PULSED FIELD FINGERPRINTING OF VAGINAL GROUP B STREPTOCOCCUS IN PREGNANCY: CORRELATION OF RESTRICTION PROFILES WITH SEROTYPE.

Authors: BENSON, KEVIN - UNIV. OF WISCONSIN; ELLIOT, JOHN - CDC; DEGNAN, ALAN - UNIV. OF WISCONSIN; WILLENBERG, HOLLY - UNIV. OF WISCONSIN; THORNBERRY, MD, JAMES - MERITER HOSP. MADISON,; KAY, MD, HELEN - UNIV. OF WISCONSIN; Luchansky, John

Submitted to: American Journal of Obstetrics and Gynecology
Publication Type: Peer Reviewed Journal
Publication Acceptance Date: 4/16/2003
Publication Date: 9/1/2002
Citation: BENSON, K.D., ELLIOT, J.A., DEGNAN, A.J., WILLENBERG, H.J., THORNBERRY, MD, J., KAY, MD, H.H., LUCHANSKY, J.B. PULSED FIELD FINGERPRINTING OF VAGINAL GROUP B STREPTOCOCCUS IN PREGNANCY: CORRELATION OF RESTRICTION PROFILES WITH SEROTYPE. AMERICAN JOURNAL OF OBSTETRICS AND GYNECOLOGY. 2002.

Interpretive Summary: Group B Streptococcus (GBS) infection is the most common cause of sepsis in newborns in both North America and Europe, with about 14 to 40 percent of pregnant women being asymptomatic carriers. The current standard of care dictates antibiotic coverage in labor for patients with screen positive cultures for GBS, but the widespread use of antibiotics and the emergence of antibiotic-resistant isolates of GBS are a real concern with this type of treatment. There are five serotypes of GBS that are associated with early-onset disease, but only one of these serotypes is most often associated with neonatal late-onset sepsis and meningitis. However, identification of GBS by serotyping is currently not possible on a clinical basis due to costs and time constraints. For these reasons, we investigated the ability of a technique called pulsed-field gel electrophoresis (PFGE) to derive a fingerprint or bar code for a given strain of GBS as a means to identify serotypes or isolates that are more likely to cause infection. In so doing, we were able to show that among 42 maternal isolates that 8 serotypes were represented and that these displayed 25 unique fingerprints. Likewise, among 20 mother::baby paired isolates, 6 serotypes were represented that displayed 9 unique fingerprints. From these findings we concluded that PFGE is a more efficient, reproducible, and highly discriminating method for further characterizing GBS compared with serotyping. These data suggest that PFGE could be a useful tool for selecting patients to treat with antibiotics who would be at highest risk of neonatal sepsis and meningitis due to the type of GBS they were harboring.

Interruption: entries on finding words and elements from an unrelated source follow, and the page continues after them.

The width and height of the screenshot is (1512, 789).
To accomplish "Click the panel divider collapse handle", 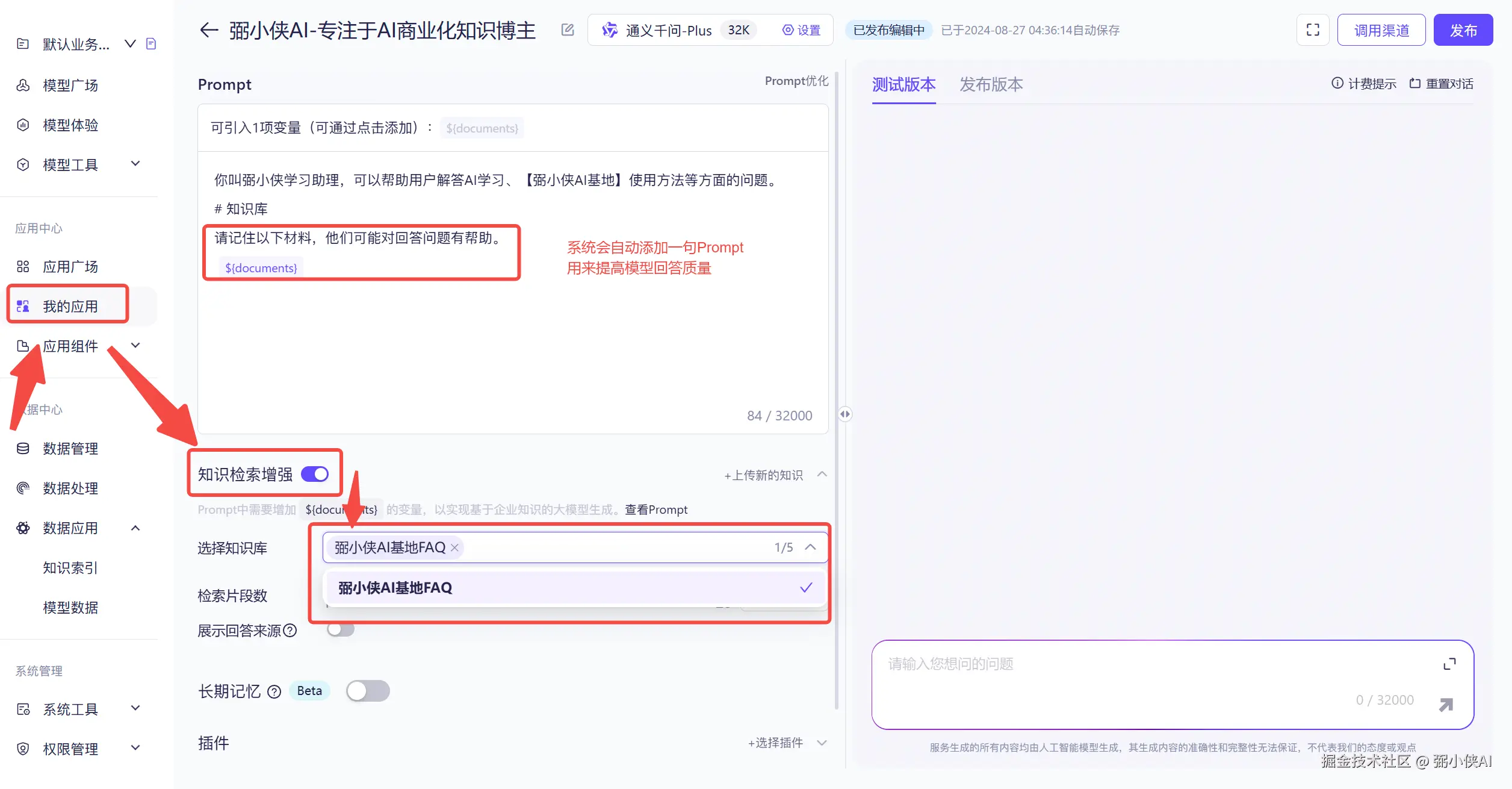I will (x=845, y=414).
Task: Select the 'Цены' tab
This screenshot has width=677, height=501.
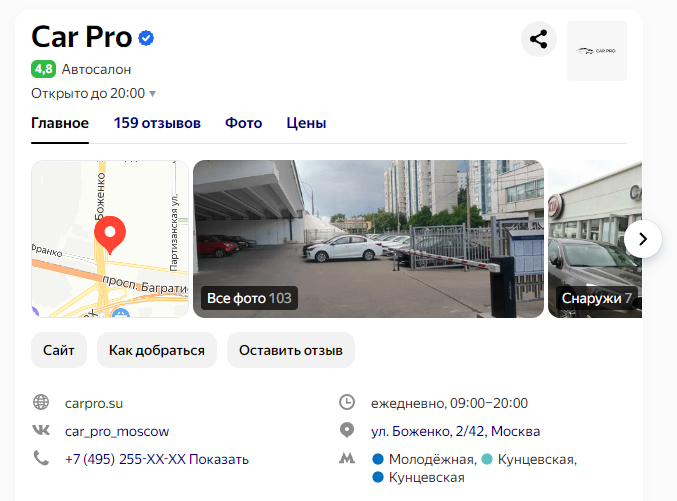Action: [x=306, y=123]
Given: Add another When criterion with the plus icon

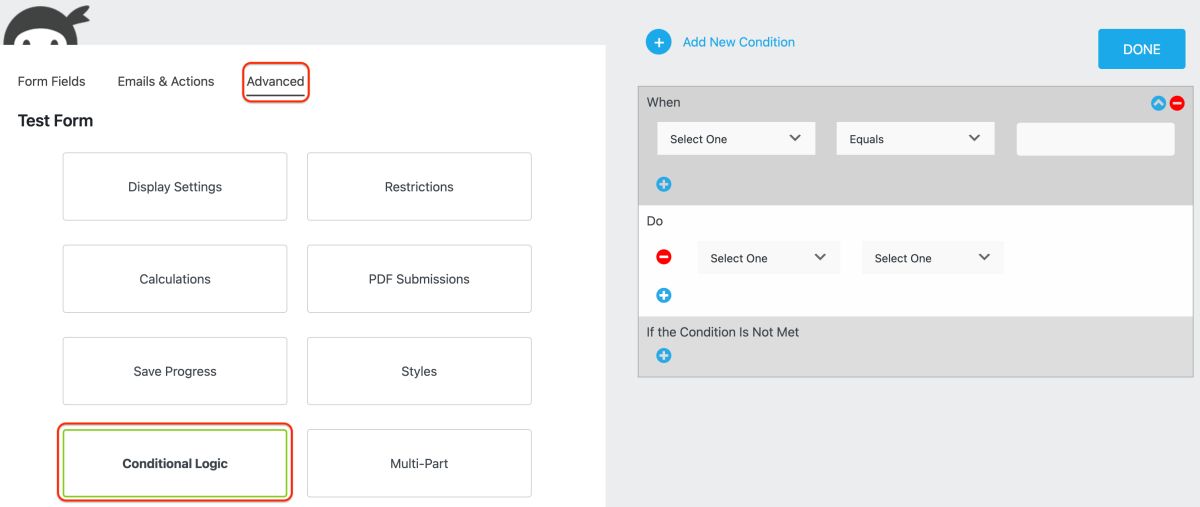Looking at the screenshot, I should tap(663, 184).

Technical Abstract: Management protocols for vaginal group B beta-hemolytic streptococci (GBS; Streptococcus agalactiae) infection during pregnancy focus on treatment after an infection is identified. However, there is more to be learned about the epidemiology of GBS infections during pregnancy. In this study, we compared the discriminatory capability of pulsed field gel electrophoresis (PFGE) with serotyping on 42 vaginal isolates cultured from pregnant patients in their third trimester and 20 mother::baby paired isolates from patients with documented newborn GBS infection. Isolates were serotyped by the Lancefield capillary precipitin method and molecularly subtyped by contour clamped homogeneous electric field PFGE. Nine of the 13 known seroytpes of GBS (Ia, Ia/c, Ib, Ib/c, II, IIc, III, V, and NT/c) were represented among the 62 isolates tested. Among the 42 maternal isolates, 8 serotypes were represented and among the 20 mother::baby paired isolates, 6 serotypes were represented. The serotypes of the mother::baby paired isolates matched in 9 of the 10 pairs tested. Pulsed field analyses revealed 25 unique restriction profiles among the 42 material isolates that could be arranged into 5 major groups based on their overall relatedness. Each group was comprised of one predominant serotype. The 20 mother::baby paired isolates displayed 9 unique pulsed field profiles, and 9 of the 10 showed indistinguishable profiles between the mother and baby isolates. These findings substantiate that PFGE is more discriminating than serotyping for further characterizing GBS in a clinical setting because of the different, yet closely related, restriction profiles within a PFGE cluster of strains that are linked to one specific serotype. Thus, the technique of PFGE allows for better delineation of genomic subtypes of GBS colonizing pregnant women and/or their infected newborn and this could help to refine their treatment protocol. Patients carrying a strain or serotype of GBS that may be more likely to cause infection may be suitable candidates for antibiotic treatment and/or prophylaxis. This in turn will lead to more prudent use of antibiotics and most likely reduce the numbers and types of GBS that may become resistant to antibiotics.